EXERCISE PROMPT:
Your answer should hold only the line containing "Статья Ангелины Бобровой, Александра" and each line that follows it in the listing, copied exactly.
++++ TASK DATA
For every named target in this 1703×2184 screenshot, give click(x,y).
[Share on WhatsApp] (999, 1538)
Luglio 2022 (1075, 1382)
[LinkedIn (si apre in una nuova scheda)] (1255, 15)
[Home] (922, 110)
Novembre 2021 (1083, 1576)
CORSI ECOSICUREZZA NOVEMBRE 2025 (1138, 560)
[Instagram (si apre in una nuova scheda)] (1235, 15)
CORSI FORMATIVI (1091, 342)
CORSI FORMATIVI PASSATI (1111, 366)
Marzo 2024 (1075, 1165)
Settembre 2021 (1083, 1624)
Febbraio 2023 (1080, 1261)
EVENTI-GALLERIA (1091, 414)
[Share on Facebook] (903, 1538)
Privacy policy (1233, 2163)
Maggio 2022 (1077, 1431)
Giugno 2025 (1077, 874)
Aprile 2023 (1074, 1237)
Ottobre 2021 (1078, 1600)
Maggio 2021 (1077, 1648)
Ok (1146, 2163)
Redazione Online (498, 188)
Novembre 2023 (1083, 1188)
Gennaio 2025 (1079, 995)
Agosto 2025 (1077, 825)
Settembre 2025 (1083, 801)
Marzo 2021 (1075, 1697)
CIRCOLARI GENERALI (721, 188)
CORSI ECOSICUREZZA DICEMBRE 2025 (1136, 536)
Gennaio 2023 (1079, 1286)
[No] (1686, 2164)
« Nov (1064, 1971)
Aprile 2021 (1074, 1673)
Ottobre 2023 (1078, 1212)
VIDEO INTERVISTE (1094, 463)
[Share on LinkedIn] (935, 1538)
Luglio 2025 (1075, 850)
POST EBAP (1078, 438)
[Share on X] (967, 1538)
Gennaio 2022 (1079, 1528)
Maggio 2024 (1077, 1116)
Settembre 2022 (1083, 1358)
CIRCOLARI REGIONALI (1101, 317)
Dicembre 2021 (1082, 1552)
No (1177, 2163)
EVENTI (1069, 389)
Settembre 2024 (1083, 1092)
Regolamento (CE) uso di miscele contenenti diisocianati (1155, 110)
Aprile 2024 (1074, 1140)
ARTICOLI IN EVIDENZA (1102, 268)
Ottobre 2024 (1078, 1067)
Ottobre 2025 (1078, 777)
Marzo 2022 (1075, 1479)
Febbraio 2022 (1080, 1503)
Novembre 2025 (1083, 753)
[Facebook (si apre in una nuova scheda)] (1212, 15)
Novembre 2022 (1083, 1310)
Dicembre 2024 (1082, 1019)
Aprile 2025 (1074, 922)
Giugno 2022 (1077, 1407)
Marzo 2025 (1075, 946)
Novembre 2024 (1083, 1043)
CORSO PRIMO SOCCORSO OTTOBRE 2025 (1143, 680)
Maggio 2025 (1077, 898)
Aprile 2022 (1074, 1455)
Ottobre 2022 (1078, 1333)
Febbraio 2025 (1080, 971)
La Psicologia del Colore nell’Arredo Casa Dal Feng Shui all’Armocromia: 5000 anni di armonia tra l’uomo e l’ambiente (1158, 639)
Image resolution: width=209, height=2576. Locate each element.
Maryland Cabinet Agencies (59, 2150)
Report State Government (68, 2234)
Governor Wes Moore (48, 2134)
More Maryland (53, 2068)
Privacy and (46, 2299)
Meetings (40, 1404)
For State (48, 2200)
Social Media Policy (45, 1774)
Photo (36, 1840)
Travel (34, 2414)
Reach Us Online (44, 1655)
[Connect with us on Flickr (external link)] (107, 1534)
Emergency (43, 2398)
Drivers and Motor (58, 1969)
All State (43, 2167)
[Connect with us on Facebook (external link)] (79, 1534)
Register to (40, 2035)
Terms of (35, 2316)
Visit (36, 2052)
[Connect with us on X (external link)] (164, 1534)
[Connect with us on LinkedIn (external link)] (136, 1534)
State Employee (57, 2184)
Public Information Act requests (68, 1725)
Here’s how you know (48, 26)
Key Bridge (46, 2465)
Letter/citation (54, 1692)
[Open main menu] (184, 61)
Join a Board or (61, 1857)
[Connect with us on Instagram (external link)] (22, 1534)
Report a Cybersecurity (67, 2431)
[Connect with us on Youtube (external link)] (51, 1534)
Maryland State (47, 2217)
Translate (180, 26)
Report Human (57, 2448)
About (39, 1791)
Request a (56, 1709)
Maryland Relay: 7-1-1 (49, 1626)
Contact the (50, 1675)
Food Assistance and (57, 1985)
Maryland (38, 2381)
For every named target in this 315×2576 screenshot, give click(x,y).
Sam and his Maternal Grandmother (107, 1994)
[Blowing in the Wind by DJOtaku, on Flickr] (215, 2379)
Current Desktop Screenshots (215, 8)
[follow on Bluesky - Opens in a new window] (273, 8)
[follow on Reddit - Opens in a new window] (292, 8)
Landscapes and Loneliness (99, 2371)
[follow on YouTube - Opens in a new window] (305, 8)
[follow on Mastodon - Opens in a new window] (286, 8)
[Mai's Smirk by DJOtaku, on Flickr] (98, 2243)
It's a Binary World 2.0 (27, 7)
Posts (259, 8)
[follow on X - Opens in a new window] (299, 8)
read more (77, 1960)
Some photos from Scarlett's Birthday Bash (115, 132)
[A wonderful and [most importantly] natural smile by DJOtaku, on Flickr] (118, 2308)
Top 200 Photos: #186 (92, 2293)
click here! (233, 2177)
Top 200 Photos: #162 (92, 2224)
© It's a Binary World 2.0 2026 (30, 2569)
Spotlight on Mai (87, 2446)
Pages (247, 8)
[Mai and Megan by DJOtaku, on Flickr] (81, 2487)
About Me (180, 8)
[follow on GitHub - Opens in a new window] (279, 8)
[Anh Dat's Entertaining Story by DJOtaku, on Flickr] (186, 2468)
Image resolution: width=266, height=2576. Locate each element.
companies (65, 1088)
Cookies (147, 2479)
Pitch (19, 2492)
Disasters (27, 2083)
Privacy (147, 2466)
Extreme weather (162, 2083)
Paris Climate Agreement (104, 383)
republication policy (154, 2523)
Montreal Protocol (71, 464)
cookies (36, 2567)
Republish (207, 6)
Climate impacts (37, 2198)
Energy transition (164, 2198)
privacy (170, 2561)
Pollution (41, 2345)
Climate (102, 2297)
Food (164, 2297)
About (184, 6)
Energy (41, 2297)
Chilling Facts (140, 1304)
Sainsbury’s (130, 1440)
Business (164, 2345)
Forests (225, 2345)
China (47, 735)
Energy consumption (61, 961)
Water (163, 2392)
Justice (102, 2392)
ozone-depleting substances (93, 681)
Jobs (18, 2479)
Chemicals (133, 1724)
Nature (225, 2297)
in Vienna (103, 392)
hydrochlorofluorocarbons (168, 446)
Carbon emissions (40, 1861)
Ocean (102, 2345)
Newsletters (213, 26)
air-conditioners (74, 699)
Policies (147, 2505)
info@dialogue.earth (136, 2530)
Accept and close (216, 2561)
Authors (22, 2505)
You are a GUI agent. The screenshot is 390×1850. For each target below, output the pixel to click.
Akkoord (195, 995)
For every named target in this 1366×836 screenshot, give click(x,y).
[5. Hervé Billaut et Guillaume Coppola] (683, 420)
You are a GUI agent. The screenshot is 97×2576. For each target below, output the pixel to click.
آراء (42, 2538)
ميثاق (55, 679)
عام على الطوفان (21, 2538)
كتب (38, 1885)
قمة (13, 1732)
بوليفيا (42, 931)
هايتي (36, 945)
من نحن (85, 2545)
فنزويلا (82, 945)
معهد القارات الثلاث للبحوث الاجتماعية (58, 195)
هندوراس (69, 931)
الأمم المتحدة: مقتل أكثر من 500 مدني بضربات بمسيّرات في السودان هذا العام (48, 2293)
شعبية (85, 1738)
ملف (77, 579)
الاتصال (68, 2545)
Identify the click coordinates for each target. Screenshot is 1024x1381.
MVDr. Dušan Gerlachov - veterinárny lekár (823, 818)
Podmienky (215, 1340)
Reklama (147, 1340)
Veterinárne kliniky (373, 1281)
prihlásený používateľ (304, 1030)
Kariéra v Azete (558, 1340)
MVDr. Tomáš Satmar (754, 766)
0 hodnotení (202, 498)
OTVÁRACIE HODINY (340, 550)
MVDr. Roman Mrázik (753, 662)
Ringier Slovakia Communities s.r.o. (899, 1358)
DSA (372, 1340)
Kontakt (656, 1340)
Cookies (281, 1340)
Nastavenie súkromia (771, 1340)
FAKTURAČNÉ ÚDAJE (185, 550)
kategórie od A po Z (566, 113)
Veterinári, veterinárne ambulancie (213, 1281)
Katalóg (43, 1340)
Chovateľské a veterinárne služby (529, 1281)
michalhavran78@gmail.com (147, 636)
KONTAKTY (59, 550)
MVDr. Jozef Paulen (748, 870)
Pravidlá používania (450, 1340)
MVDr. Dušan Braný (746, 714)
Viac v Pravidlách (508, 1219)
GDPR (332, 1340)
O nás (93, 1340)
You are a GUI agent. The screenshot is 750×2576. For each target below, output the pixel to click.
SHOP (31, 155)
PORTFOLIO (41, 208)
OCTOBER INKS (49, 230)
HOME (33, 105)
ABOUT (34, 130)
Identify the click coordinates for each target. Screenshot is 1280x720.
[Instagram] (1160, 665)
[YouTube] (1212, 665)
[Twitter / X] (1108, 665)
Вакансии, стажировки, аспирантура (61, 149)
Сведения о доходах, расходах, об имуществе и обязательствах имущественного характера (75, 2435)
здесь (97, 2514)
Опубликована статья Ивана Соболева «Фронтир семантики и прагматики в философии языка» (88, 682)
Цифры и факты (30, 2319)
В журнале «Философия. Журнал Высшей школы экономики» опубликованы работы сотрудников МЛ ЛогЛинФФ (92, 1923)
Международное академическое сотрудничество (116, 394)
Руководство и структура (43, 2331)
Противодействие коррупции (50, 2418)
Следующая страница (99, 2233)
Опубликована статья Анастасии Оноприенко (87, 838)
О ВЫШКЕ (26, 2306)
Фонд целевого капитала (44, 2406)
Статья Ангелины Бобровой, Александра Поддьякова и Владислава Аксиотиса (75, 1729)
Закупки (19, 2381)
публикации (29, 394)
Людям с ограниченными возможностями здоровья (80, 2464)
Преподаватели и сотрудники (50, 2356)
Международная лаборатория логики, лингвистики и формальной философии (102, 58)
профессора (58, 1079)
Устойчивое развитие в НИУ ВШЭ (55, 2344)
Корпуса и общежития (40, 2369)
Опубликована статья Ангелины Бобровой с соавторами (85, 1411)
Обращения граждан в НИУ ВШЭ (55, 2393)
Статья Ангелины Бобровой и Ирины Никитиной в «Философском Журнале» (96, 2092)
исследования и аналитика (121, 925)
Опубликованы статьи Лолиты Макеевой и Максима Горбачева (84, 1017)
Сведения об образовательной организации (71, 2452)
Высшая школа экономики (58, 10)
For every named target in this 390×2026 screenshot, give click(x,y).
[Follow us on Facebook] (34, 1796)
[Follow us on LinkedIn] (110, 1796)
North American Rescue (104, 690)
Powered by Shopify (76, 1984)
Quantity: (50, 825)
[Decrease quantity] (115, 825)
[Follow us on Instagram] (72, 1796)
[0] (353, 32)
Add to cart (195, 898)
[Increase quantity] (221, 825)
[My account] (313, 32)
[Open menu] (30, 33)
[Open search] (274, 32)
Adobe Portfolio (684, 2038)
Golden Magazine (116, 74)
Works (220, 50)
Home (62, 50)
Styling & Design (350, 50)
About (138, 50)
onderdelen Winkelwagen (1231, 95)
++++++++
WRITTEN RESPONSE:
Статья Ангелины Бобровой, Александра Поддьякова и Владислава Аксиотиса (75, 1729)
Закупки (19, 2381)
публикации (29, 394)
Людям с ограниченными возможностями здоровья (80, 2464)
Преподаватели и сотрудники (50, 2356)
Международная лаборатория логики, лингвистики и формальной философии (102, 58)
профессора (58, 1079)
Устойчивое развитие в НИУ ВШЭ (55, 2344)
Корпуса и общежития (40, 2369)
Опубликована статья Ангелины Бобровой с соавторами (85, 1411)
Обращения граждан в НИУ ВШЭ (55, 2393)
Статья Ангелины Бобровой и Ирины Никитиной в «Философском Журнале» (96, 2092)
исследования и аналитика (121, 925)
Опубликованы статьи Лолиты Макеевой и Максима Горбачева (84, 1017)
Сведения об образовательной организации (71, 2452)
Высшая школа экономики (58, 10)
For every named target in this 390×2026 screenshot, give click(x,y).
[Follow us on Facebook] (34, 1796)
[Follow us on LinkedIn] (110, 1796)
North American Rescue (104, 690)
Powered by Shopify (76, 1984)
Quantity: (50, 825)
[Decrease quantity] (115, 825)
[Follow us on Instagram] (72, 1796)
[0] (353, 32)
Add to cart (195, 898)
[Increase quantity] (221, 825)
[My account] (313, 32)
[Open menu] (30, 33)
[Open search] (274, 32)
Adobe Portfolio (684, 2038)
Golden Magazine (116, 74)
Works (220, 50)
Home (62, 50)
Styling & Design (350, 50)
About (138, 50)
onderdelen Winkelwagen (1231, 95)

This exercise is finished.